The Senior Coroner for West Sussex, Brighton and Hove has found that neglect and multi-agency Social Services and mental health care failings contributed to the death of 18-year-old Axel Matters, a young trans person whose birth name was Yasmin Price, in April 2021.
Axel took his own life in a flat in Surrey Street in Brighton, shortly after his 18th birthday. The Coroner found it could not be determined if he intended to do so. Axel was known by services to be exceptionally vulnerable, estranged from family and friends, and at risk of potential death from misadventure by severe self-harm or from suicide. Following an unplanned discharge from Langley Green Hospital to police custody on 22 February, he was placed in emergency unsupported accommodation in Brighton, where he stayed for two months prior to his death. He had never previously lived alone. Contrary to his Care Act 2014 care and support plan, an assessment of his capacity to make decisions in relation to his care and support and ability to live alone was never completed.

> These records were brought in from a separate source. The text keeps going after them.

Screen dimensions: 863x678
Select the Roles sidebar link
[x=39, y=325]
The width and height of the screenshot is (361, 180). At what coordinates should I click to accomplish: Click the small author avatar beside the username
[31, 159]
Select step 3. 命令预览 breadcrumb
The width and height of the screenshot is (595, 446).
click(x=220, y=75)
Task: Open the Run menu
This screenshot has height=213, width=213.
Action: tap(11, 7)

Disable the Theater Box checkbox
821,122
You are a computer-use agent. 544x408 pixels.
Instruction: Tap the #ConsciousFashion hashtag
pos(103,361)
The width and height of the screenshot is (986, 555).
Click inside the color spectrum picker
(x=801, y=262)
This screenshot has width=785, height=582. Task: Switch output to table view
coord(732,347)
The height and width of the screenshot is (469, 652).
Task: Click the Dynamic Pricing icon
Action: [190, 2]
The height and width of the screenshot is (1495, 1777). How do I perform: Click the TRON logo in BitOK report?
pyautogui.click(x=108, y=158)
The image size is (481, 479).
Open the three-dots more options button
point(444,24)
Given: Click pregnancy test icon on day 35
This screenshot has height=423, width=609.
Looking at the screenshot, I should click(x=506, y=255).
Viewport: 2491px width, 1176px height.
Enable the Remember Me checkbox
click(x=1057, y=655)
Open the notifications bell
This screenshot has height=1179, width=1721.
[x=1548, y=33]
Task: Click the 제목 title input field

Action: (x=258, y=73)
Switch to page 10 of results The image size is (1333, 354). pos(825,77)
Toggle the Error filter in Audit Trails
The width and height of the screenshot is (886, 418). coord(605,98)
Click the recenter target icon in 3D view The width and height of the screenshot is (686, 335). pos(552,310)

Following an Article 2 ECHR inquest held between 25 September and 10 October, the Senior Coroner concluded as follows:
On 22nd February 2021 Axel had a unplanned discharged from Hospital, following his arrest by Police, at a time when he was showing signs of a decline in his mental health. The agencies failed him in that:-
- The Mental Health services failed to arrange a coherent planned discharge on 22nd February 2021 and provide a clear risk, crisis and care plan on discharge.
- Adult Social care failed to arrange a capacity assessment upon his discharge on 22nd February 2021 or any time thereafter.
- There was lack of consideration by all agencies involved with Axel as to whether the accommodation provided to him was suitable for a young person, whose capacity fluctuated when in crisis, and who in those circumstances became unsafe to live alone.
- Axel’s lead Practitioner failed to assertively engage with Axel after discharge and meet with him in person. She was therefore not able to assess his ongoing risk or recognise his mental health deterioration.
- On 6th April 2021 following an obvious decline in Axel’s mental health presentation there was a failure by Adult Social care staff to arrange a full risk assessment and mental health review.
- There was a lack of support and active engagement for Axel provided by the Adult Assessment and Treatment Service in Crawley pending his transfer to Adult Assessment and Treatment Service in Brighton.
- Axel’s death was contributed to by neglect.
The Coroner is to hand down a full ruling on the legal elements of the case, including the application of Article 2 ECHR, in due course.